Matěj Štágl

Posted on Oct 28

Building Autonomous AI Agents in C#: Tips from Real-World Applications

#agents #architecture #ai #csharp

Building Autonomous AI Agents in C#: Tips from Real-World Applications

When I first started building autonomous AI agents, I made the classic mistake: I thought the challenge was just picking the right LLM. Three production deployments later, I learned the hard truth—orchestration, memory management, and failure recovery are what separate demos from systems that actually ship.

After working with several C# AI agent implementations in production, I've seen what works and what doesn't. Let me share some patterns that might save you the debugging nightmares I went through.

The Real Challenge: Orchestration, Not Just Inference

Companies like H&M and JPMorgan Chase have deployed autonomous AI agents to improve efficiency in customer service and contract reviews. But here's what the case studies don't tell you: the agents that succeed in production aren't just fancy chatbots—they're carefully orchestrated workflows.

Recent research on AI agent development shows a clear trend toward modular, multi-agent architectures. The days of monolithic AI systems are over. Modern autonomous agents need to coordinate multiple specialized sub-agents, each handling specific tasks while maintaining a coherent overall workflow.

For C# developers, the main options are LlmTornado, Semantic Kernel, and LangChain. I've used all three in production, and they each have their strengths. LlmTornado stands out for its built-in orchestration capabilities and clean integration with 100+ API providers, while Semantic Kernel offers tight Microsoft ecosystem integration.

Installation and Setup

Before diving into code, let's get the essentials installed:

dotnet add package LlmTornado
dotnet add package LlmTornado.Agents

Pattern 1: The Research Agent - Parallel Execution Done Right

I spent three days debugging a research agent that would randomly hang. The issue? I was running web searches sequentially. When one search timed out, the whole system froze.

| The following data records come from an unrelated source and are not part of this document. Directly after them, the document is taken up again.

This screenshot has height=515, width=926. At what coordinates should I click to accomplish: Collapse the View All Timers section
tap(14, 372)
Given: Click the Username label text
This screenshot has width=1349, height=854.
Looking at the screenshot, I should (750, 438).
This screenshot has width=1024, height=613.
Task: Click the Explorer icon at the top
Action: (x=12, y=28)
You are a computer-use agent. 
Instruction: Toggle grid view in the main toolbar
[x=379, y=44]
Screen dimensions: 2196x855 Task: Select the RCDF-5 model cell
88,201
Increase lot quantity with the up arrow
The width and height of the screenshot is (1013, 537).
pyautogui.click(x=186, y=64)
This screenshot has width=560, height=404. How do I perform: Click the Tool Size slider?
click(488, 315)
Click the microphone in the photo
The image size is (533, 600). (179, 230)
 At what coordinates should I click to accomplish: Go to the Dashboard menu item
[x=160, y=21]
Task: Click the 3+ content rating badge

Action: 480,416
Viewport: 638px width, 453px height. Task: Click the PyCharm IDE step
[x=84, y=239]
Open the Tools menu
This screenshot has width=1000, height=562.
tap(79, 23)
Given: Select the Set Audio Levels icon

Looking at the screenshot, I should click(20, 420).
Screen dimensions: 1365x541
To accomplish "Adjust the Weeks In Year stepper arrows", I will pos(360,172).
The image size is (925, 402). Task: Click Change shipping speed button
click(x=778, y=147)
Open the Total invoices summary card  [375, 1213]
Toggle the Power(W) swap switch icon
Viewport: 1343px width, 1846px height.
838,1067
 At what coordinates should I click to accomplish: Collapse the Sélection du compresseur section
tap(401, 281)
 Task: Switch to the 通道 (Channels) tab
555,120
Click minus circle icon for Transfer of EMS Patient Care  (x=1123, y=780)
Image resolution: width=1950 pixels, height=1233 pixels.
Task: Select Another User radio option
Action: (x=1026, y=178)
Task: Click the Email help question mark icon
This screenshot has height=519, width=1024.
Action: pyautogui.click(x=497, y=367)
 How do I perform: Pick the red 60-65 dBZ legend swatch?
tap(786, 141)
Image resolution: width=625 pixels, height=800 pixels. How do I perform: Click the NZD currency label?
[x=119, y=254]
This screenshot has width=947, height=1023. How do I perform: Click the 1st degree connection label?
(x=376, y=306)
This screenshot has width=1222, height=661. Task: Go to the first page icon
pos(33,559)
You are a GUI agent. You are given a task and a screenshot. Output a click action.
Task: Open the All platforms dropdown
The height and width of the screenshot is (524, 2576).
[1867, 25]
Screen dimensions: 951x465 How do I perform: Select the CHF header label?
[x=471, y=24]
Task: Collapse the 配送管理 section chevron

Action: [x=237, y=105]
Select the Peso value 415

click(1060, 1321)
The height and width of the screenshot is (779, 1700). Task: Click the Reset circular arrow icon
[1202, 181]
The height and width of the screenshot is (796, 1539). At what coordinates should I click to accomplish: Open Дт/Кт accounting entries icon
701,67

Here's a pattern that actually works in production—parallel execution with proper semaphore control:

using LlmTornado.Agents;
using LlmTornado.Chat;
using LlmTornado.Chat.Models;
using LlmTornado.Responses;

public class ResearchOrchestrator
{
    private readonly TornadoApi _client;
    private readonly int _maxParallelism = 4;

    public ResearchOrchestrator(string apiKey)
    {
        _client = new TornadoApi(apiKey, LLmProviders.OpenAi);
    }

    public async Task<string> ExecuteResearch(string userQuery)
    {
        // Step 1: Planning agent generates search queries
        var planner = new TornadoAgent(
            client: _client,
            model: ChatModel.OpenAi.Gpt5.V5Mini,
            name: "PlannerAgent",
            instructions: "Generate 3-5 focused web search queries for this topic.",
            outputSchema: typeof(WebSearchPlan)
        );

        var planResult = await planner.Run(userQuery);
        var plan = planResult.Messages.Last().Content.JsonDecode<WebSearchPlan>();

        // Step 2: Execute searches in parallel with controlled concurrency
        var semaphore = new SemaphoreSlim(_maxParallelism);
        var searchTasks = plan.Queries.Select(async query =>
        {
            await semaphore.WaitAsync();
            try
            {
                return await RunSearchAgent(query);
            }
            finally
            {
                semaphore.Release();
            }
        });

        var results = await Task.WhenAll(searchTasks);

        // Step 3: Synthesize findings
        var reporter = new TornadoAgent(
            client: _client,
            model: ChatModel.OpenAi.Gpt5.V5,
            name: "ReportAgent",
            instructions: "Synthesize research into a coherent report (250+ words)."
        );

        reporter.ResponseOptions = new ResponseRequest 
        { 
            Tools = new[] { new ResponseWebSearchTool() } 
        };

        var report = await reporter.Run(
            input: $"User query: {userQuery}\n\nResearch findings:\n{string.Join("\n\n", results)}"
        );

        return report.Messages.Last().Content;
    }

    private async Task<string> RunSearchAgent(string query)
    {
        var searcher = new TornadoAgent(
            client: _client,
            model: ChatModel.OpenAi.Gpt5.V5Mini,
            name: "SearchAgent",
            instructions: "Search and summarize in 2-3 paragraphs, <300 words."
        );

        searcher.ResponseOptions = new ResponseRequest 
        { 
            Tools = new[] { new ResponseWebSearchTool() } 
        };

        var result = await searcher.Run(query);
        return result.Messages.Last().Content ?? string.Empty;
    }
}

public struct WebSearchPlan
{
    public string[] Queries { get; set; }
}

Key lesson: Control your parallelism. Don't let 50 concurrent API calls crash your system or drain your token budget. The semaphore pattern saved me during a demo where a client asked about a topic that generated 20+ search queries.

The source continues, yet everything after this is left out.